Task item: When you reach the line containing "768x407 pixels. At" in the entries below, begin reproducing lines exactly, and stop once the line containing "Given: Click the 'Saving" is done.

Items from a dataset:
○ ○ ○
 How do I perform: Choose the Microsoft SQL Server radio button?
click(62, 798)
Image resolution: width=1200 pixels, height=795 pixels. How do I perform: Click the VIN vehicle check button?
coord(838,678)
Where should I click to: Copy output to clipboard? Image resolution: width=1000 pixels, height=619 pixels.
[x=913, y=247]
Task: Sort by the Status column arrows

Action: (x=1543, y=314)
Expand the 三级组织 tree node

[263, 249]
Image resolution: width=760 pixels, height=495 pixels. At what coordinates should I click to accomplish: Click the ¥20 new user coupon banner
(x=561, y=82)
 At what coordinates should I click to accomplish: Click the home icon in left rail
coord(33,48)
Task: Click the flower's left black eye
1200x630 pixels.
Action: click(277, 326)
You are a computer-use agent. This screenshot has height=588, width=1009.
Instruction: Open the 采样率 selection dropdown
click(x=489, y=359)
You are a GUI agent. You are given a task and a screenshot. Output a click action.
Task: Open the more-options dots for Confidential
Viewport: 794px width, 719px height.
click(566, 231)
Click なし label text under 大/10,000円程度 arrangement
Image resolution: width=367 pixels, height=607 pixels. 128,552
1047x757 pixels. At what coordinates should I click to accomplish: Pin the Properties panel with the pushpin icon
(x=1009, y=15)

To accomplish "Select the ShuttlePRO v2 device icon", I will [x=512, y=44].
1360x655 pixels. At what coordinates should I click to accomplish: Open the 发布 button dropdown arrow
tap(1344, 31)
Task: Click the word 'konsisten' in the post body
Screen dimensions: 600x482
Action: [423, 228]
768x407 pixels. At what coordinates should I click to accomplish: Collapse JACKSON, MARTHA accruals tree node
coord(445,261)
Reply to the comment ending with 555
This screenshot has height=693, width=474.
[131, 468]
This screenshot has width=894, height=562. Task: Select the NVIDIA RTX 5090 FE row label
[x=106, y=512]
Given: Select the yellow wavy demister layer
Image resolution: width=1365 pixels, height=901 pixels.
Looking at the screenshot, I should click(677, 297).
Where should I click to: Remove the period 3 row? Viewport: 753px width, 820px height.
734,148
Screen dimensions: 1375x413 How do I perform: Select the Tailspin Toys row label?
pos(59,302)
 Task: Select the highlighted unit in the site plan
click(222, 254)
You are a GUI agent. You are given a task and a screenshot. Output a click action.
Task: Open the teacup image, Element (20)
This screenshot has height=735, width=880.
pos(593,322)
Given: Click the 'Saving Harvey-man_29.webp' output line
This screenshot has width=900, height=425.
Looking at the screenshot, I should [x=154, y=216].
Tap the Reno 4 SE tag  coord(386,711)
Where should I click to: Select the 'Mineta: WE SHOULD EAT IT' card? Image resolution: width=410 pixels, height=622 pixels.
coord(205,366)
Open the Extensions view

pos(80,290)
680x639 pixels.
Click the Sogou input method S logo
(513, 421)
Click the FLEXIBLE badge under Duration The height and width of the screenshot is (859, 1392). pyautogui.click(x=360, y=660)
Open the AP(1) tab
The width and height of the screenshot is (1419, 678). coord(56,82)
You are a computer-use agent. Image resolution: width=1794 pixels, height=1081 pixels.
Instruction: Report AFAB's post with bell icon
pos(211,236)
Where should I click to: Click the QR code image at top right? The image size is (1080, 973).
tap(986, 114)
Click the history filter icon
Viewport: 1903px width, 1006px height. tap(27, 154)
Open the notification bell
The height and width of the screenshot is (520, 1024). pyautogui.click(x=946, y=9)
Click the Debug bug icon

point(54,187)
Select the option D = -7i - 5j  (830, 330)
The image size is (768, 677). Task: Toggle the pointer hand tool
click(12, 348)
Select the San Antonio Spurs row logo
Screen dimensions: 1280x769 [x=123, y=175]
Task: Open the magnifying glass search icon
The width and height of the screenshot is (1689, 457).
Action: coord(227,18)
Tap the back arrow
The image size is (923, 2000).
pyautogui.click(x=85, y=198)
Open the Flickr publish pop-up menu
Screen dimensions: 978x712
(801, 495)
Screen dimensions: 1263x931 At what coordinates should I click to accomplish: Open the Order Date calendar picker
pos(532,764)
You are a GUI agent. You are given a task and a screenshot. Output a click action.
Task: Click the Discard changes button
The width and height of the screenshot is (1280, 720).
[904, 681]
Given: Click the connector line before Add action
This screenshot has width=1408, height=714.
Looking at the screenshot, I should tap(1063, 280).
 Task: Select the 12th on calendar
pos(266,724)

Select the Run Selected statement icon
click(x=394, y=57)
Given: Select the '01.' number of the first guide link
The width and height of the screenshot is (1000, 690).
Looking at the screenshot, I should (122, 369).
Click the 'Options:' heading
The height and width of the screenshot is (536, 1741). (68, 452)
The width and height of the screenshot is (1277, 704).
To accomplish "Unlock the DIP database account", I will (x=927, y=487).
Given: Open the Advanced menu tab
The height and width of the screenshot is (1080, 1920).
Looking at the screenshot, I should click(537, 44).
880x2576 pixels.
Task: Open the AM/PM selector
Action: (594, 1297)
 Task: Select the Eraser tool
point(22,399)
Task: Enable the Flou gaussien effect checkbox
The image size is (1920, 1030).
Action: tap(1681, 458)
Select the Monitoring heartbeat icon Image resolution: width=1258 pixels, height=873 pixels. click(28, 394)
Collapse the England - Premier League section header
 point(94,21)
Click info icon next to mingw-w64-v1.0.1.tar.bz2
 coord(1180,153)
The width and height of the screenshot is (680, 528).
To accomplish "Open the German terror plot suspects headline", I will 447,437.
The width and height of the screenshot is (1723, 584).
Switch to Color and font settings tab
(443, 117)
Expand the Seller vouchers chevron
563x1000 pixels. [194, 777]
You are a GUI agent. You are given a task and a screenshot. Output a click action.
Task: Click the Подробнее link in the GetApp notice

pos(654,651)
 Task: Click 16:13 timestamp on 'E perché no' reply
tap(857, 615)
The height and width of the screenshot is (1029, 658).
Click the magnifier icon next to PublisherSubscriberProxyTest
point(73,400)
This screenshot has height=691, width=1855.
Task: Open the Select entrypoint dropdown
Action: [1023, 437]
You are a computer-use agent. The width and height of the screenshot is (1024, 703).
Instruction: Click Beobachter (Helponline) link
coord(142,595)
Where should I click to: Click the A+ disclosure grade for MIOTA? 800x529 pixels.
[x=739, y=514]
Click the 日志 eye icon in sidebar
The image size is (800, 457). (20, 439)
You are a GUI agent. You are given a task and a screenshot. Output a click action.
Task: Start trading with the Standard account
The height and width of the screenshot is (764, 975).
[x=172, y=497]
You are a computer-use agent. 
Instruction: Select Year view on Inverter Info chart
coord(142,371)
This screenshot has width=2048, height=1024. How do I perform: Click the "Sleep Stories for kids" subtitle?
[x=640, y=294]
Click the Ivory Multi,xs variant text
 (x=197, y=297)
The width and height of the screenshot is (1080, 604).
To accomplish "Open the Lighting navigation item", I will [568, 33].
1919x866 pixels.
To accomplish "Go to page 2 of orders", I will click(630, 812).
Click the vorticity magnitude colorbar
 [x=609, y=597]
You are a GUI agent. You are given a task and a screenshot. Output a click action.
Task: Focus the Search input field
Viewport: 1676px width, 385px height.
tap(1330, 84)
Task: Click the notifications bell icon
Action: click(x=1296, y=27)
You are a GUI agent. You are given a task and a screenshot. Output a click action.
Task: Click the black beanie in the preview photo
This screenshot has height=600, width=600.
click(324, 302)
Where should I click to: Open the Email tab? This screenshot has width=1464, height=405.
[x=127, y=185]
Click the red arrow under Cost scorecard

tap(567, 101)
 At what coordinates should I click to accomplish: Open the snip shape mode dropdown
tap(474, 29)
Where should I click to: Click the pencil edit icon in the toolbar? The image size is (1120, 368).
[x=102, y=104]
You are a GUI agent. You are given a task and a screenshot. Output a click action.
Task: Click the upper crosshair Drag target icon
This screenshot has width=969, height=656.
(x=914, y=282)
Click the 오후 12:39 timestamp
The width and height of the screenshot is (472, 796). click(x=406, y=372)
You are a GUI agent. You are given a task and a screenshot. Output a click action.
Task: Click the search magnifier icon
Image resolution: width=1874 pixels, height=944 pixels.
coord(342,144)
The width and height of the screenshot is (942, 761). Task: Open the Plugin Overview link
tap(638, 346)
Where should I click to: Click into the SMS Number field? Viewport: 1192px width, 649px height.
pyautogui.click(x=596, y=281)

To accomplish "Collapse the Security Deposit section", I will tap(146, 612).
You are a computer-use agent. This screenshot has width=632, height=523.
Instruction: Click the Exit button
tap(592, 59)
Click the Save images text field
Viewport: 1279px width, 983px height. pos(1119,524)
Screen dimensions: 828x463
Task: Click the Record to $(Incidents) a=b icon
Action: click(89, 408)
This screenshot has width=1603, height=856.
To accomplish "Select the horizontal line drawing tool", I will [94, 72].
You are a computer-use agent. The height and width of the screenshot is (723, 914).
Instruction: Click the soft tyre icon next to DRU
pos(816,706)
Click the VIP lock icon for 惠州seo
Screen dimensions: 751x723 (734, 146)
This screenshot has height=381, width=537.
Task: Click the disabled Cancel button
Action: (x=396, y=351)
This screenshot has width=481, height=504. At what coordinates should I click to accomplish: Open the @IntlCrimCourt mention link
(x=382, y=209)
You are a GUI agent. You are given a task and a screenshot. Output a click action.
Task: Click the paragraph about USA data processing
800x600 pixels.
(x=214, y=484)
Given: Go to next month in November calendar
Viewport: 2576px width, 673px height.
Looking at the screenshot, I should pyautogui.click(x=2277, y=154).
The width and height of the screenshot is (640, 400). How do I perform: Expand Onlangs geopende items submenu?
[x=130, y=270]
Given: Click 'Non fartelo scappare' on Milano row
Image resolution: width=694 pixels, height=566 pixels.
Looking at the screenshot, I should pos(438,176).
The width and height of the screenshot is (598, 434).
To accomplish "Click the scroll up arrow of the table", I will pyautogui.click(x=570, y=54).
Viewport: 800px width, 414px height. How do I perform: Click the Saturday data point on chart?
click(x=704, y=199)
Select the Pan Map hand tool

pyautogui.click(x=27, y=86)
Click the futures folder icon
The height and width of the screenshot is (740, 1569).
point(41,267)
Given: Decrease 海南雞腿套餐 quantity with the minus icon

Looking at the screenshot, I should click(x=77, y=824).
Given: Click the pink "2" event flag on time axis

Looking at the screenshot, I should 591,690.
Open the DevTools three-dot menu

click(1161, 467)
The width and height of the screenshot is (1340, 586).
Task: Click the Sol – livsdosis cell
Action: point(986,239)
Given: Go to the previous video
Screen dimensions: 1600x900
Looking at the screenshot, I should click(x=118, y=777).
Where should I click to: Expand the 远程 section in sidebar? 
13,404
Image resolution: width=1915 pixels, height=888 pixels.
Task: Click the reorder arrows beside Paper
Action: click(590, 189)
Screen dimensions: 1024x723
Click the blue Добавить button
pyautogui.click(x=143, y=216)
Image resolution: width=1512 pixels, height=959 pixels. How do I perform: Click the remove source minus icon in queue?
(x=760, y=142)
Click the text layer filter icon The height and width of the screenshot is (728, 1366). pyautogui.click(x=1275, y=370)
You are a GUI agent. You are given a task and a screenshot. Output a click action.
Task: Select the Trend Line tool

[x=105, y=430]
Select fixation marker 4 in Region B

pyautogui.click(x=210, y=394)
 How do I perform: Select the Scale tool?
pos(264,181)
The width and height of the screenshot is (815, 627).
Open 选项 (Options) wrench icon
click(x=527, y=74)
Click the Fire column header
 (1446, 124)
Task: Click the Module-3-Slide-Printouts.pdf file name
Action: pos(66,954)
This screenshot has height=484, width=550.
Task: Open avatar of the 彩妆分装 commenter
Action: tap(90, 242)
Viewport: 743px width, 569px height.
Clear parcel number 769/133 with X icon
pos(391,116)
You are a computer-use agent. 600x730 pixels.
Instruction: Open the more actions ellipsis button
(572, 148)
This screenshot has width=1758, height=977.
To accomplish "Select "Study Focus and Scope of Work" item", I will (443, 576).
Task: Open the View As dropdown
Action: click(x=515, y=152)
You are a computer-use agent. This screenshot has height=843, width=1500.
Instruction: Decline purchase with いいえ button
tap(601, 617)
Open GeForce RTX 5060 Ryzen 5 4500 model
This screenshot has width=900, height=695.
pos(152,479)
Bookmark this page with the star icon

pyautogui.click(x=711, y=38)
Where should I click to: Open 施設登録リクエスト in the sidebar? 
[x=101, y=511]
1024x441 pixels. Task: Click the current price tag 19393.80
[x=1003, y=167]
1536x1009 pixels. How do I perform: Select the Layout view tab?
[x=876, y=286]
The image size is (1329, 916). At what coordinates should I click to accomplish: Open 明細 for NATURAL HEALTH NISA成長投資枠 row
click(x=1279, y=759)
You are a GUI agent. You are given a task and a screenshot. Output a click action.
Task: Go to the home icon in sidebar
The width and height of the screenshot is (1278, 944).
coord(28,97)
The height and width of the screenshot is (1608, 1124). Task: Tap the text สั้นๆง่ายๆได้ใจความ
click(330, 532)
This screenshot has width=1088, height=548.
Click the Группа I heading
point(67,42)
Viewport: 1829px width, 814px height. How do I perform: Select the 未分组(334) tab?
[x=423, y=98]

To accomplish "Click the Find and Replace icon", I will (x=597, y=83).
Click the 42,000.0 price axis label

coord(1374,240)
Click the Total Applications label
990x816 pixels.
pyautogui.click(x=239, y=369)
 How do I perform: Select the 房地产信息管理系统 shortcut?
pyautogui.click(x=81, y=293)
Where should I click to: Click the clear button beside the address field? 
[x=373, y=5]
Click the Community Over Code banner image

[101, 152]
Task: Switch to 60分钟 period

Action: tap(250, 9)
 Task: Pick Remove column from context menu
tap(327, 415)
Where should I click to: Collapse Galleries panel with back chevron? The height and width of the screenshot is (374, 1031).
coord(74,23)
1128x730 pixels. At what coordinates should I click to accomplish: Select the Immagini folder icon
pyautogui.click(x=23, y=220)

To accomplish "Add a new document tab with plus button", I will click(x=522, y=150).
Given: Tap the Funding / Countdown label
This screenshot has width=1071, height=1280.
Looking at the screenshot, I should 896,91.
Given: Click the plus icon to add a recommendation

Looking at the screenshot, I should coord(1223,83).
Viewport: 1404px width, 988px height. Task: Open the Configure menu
○ ○ ○
Written solution:
768x407 pixels. At what coordinates should I click to accomplish: Collapse JACKSON, MARTHA accruals tree node
coord(445,261)
Reply to the comment ending with 555
This screenshot has height=693, width=474.
[131, 468]
This screenshot has width=894, height=562. Task: Select the NVIDIA RTX 5090 FE row label
[x=106, y=512]
Given: Select the yellow wavy demister layer
Image resolution: width=1365 pixels, height=901 pixels.
Looking at the screenshot, I should click(677, 297).
Where should I click to: Remove the period 3 row? Viewport: 753px width, 820px height.
734,148
Screen dimensions: 1375x413 How do I perform: Select the Tailspin Toys row label?
pos(59,302)
 Task: Select the highlighted unit in the site plan
click(222, 254)
You are a GUI agent. You are given a task and a screenshot. Output a click action.
Task: Open the teacup image, Element (20)
This screenshot has height=735, width=880.
pos(593,322)
Given: Click the 'Saving Harvey-man_29.webp' output line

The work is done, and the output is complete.